According to the conclusions of a new study by experts at the Weizmann Institute, it would appear that sulfur plays a much more important role in regulating the amounts of available atmospheric oxygen than researchers first established.
The investigations team was led by Itay Halevy, who is based at the WI Faculty of Chemistry's Environmental Science and Energy Research Department, University of Wisconsin expert Shanan Peters, and California Institute of Technology researcher Woodward Fischer.
Earth's sulfur cycle is extremely complex, experts say. As it moves from water to land, into the atmosphere, and then back again, the chemical undergoes a series of changes that can trigger shifts in the amounts of available carbon and oxygen.
Researchers have been aware of this connection for a long time, but it wasn't until the new study that they learned its exact influence and extent. Apparently, sulfur controls oxygen concentrations to a much higher degree than originally calculated.
The research team focused its efforts on understanding how the global carbon sulfur evolved over the past 550 million years. This is roughly the same interval when oxygen concentrations in the atmosphere rose to their current levels, of roughly 20 percent.

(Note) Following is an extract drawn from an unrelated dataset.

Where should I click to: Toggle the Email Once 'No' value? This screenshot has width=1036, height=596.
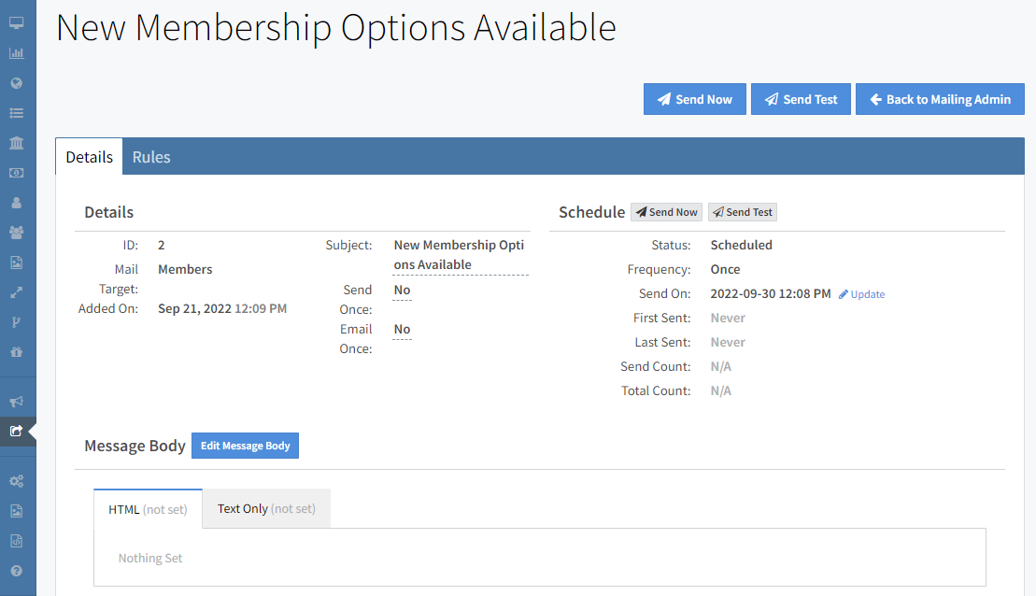click(x=402, y=330)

In order to do this, scientists used a database called Macrostrat, which contains data entries covering numerous rock samples collected from North American and elsewhere.

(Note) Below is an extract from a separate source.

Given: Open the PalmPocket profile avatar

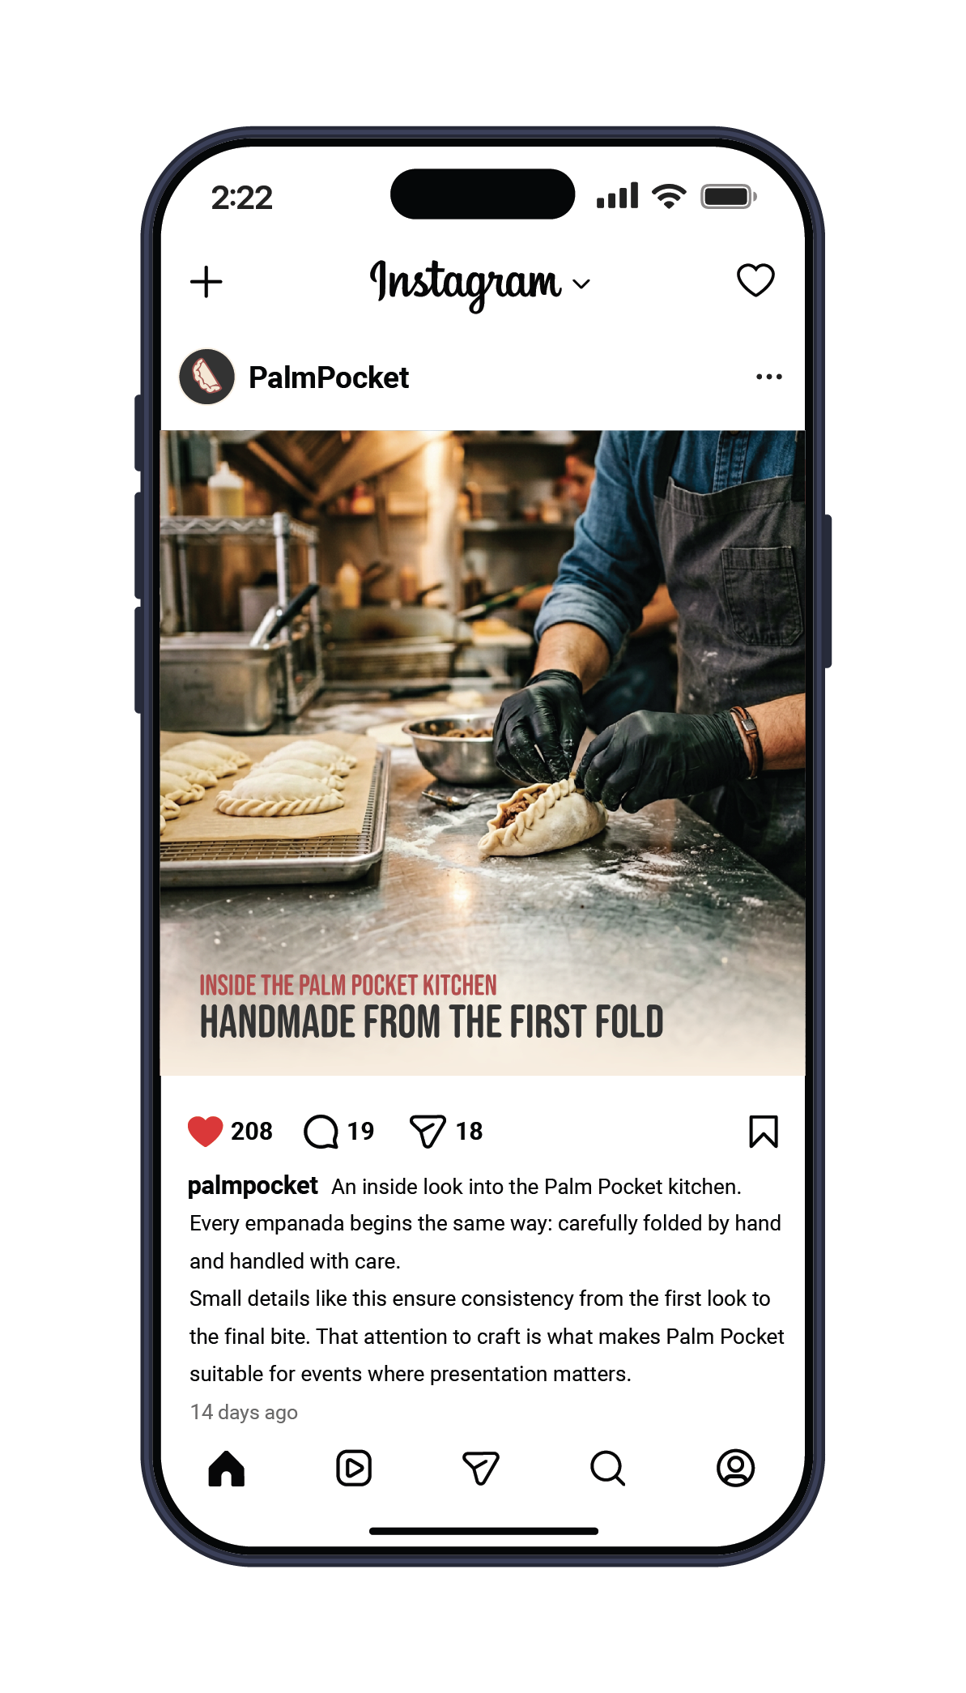Looking at the screenshot, I should (206, 377).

“This is the first use of Macrostrat to quantify chemical fluxes in the Earth system. I met my coauthors at a lecture I gave at Caltech, and we immediately began discussing how we might apply Macrostrat to understanding biogeochemical cycling,” says Peters, who manages the database.
“I think this study will open the door to many more uses of Macrostrat for constraining biogeochemical cycles,” he goes on to say, quoted by Astrobiology Magazine
“These findings, in addition to shedding new light on the role of sulfur in regulating oxygen levels in the atmosphere, represent an important step forward in developing a quantitative, mechanistic understanding of the processes governing the global sulfur cycle,” Halevy concludes.
Understanding Earth's natural cycles in detail is important because it can shed light on how global warming and climate change can influence the atmosphere, land and oceans. Computer models based on the new data could provide even more accurate predictions than currently possible.